━━━ Dataset content ━━━

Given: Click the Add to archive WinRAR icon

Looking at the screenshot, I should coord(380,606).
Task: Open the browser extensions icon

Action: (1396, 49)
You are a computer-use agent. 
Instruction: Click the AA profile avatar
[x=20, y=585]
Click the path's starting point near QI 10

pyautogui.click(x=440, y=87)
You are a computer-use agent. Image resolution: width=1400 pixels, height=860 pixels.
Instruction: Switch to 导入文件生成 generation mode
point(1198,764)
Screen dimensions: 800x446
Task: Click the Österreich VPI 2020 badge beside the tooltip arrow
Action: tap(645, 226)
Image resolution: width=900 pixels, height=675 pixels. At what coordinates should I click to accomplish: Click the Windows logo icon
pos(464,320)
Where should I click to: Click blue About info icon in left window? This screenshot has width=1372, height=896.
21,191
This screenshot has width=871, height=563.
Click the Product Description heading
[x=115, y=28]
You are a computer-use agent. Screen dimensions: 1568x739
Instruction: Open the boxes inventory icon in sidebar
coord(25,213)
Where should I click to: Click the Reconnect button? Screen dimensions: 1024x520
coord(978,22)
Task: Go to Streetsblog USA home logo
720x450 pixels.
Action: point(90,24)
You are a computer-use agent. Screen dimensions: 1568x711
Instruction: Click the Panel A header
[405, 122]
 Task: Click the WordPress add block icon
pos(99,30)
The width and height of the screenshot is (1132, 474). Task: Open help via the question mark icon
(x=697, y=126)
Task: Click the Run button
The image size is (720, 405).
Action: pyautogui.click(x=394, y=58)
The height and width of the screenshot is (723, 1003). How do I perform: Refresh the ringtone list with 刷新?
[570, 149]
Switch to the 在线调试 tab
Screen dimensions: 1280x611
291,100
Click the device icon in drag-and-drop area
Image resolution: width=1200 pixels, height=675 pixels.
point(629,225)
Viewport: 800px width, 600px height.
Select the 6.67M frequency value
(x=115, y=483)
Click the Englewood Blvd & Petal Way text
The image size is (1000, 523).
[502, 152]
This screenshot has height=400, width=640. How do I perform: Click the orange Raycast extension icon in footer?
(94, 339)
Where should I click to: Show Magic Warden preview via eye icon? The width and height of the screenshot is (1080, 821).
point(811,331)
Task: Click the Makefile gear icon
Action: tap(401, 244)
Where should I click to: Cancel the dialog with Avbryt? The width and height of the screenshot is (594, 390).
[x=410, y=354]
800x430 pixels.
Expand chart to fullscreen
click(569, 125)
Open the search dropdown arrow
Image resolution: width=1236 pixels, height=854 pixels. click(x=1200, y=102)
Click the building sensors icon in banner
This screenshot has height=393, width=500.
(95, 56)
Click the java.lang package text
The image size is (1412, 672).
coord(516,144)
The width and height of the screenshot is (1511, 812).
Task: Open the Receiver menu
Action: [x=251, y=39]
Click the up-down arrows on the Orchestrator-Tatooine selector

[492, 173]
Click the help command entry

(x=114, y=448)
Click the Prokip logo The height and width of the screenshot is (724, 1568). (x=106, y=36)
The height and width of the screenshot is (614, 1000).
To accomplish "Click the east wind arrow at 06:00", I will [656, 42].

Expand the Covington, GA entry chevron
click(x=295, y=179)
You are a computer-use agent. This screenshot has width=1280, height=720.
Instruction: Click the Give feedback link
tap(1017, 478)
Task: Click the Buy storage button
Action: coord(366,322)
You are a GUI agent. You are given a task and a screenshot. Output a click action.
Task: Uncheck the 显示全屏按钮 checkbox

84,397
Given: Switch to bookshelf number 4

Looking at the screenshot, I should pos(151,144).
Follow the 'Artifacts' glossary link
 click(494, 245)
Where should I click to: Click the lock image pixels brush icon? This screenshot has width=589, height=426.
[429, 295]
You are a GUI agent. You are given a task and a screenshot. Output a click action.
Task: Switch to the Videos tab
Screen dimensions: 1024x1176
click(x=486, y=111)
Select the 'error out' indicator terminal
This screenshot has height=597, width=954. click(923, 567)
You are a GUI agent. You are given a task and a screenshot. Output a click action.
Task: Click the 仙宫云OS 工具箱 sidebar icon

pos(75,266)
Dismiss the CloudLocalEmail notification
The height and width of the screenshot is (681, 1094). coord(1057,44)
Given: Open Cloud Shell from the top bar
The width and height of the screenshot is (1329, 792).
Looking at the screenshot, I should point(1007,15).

━━━

▶ [Exercise description] Extract each entry in full and write it down exactly.

▶ [Solution for this task]
Given: Click the Add to archive WinRAR icon

Looking at the screenshot, I should coord(380,606).
Task: Open the browser extensions icon

Action: (1396, 49)
You are a computer-use agent. 
Instruction: Click the AA profile avatar
[x=20, y=585]
Click the path's starting point near QI 10

pyautogui.click(x=440, y=87)
You are a computer-use agent. Image resolution: width=1400 pixels, height=860 pixels.
Instruction: Switch to 导入文件生成 generation mode
point(1198,764)
Screen dimensions: 800x446
Task: Click the Österreich VPI 2020 badge beside the tooltip arrow
Action: tap(645, 226)
Image resolution: width=900 pixels, height=675 pixels. At what coordinates should I click to accomplish: Click the Windows logo icon
pos(464,320)
Where should I click to: Click blue About info icon in left window? This screenshot has width=1372, height=896.
21,191
This screenshot has width=871, height=563.
Click the Product Description heading
[x=115, y=28]
You are a computer-use agent. Screen dimensions: 1568x739
Instruction: Open the boxes inventory icon in sidebar
coord(25,213)
Where should I click to: Click the Reconnect button? Screen dimensions: 1024x520
coord(978,22)
Task: Go to Streetsblog USA home logo
720x450 pixels.
Action: point(90,24)
You are a computer-use agent. Screen dimensions: 1568x711
Instruction: Click the Panel A header
[405, 122]
 Task: Click the WordPress add block icon
pos(99,30)
The width and height of the screenshot is (1132, 474). Task: Open help via the question mark icon
(x=697, y=126)
Task: Click the Run button
The image size is (720, 405).
Action: pyautogui.click(x=394, y=58)
The height and width of the screenshot is (723, 1003). How do I perform: Refresh the ringtone list with 刷新?
[570, 149]
Switch to the 在线调试 tab
Screen dimensions: 1280x611
291,100
Click the device icon in drag-and-drop area
Image resolution: width=1200 pixels, height=675 pixels.
point(629,225)
Viewport: 800px width, 600px height.
Select the 6.67M frequency value
(x=115, y=483)
Click the Englewood Blvd & Petal Way text
The image size is (1000, 523).
[502, 152]
This screenshot has height=400, width=640. How do I perform: Click the orange Raycast extension icon in footer?
(94, 339)
Where should I click to: Show Magic Warden preview via eye icon? The width and height of the screenshot is (1080, 821).
point(811,331)
Task: Click the Makefile gear icon
Action: tap(401, 244)
Where should I click to: Cancel the dialog with Avbryt? The width and height of the screenshot is (594, 390).
[x=410, y=354]
800x430 pixels.
Expand chart to fullscreen
click(569, 125)
Open the search dropdown arrow
Image resolution: width=1236 pixels, height=854 pixels. click(x=1200, y=102)
Click the building sensors icon in banner
This screenshot has height=393, width=500.
(95, 56)
Click the java.lang package text
The image size is (1412, 672).
coord(516,144)
The width and height of the screenshot is (1511, 812).
Task: Open the Receiver menu
Action: [x=251, y=39]
Click the up-down arrows on the Orchestrator-Tatooine selector

[492, 173]
Click the help command entry

(x=114, y=448)
Click the Prokip logo The height and width of the screenshot is (724, 1568). (x=106, y=36)
The height and width of the screenshot is (614, 1000).
To accomplish "Click the east wind arrow at 06:00", I will [656, 42].

Expand the Covington, GA entry chevron
click(x=295, y=179)
You are a computer-use agent. This screenshot has width=1280, height=720.
Instruction: Click the Give feedback link
tap(1017, 478)
Task: Click the Buy storage button
Action: coord(366,322)
You are a GUI agent. You are given a task and a screenshot. Output a click action.
Task: Uncheck the 显示全屏按钮 checkbox

84,397
Given: Switch to bookshelf number 4

Looking at the screenshot, I should pos(151,144).
Follow the 'Artifacts' glossary link
 click(494, 245)
Where should I click to: Click the lock image pixels brush icon? This screenshot has width=589, height=426.
[429, 295]
You are a GUI agent. You are given a task and a screenshot. Output a click action.
Task: Switch to the Videos tab
Screen dimensions: 1024x1176
click(x=486, y=111)
Select the 'error out' indicator terminal
This screenshot has height=597, width=954. click(923, 567)
You are a GUI agent. You are given a task and a screenshot. Output a click action.
Task: Click the 仙宫云OS 工具箱 sidebar icon

pos(75,266)
Dismiss the CloudLocalEmail notification
The height and width of the screenshot is (681, 1094). coord(1057,44)
Given: Open Cloud Shell from the top bar
The width and height of the screenshot is (1329, 792).
Looking at the screenshot, I should point(1007,15).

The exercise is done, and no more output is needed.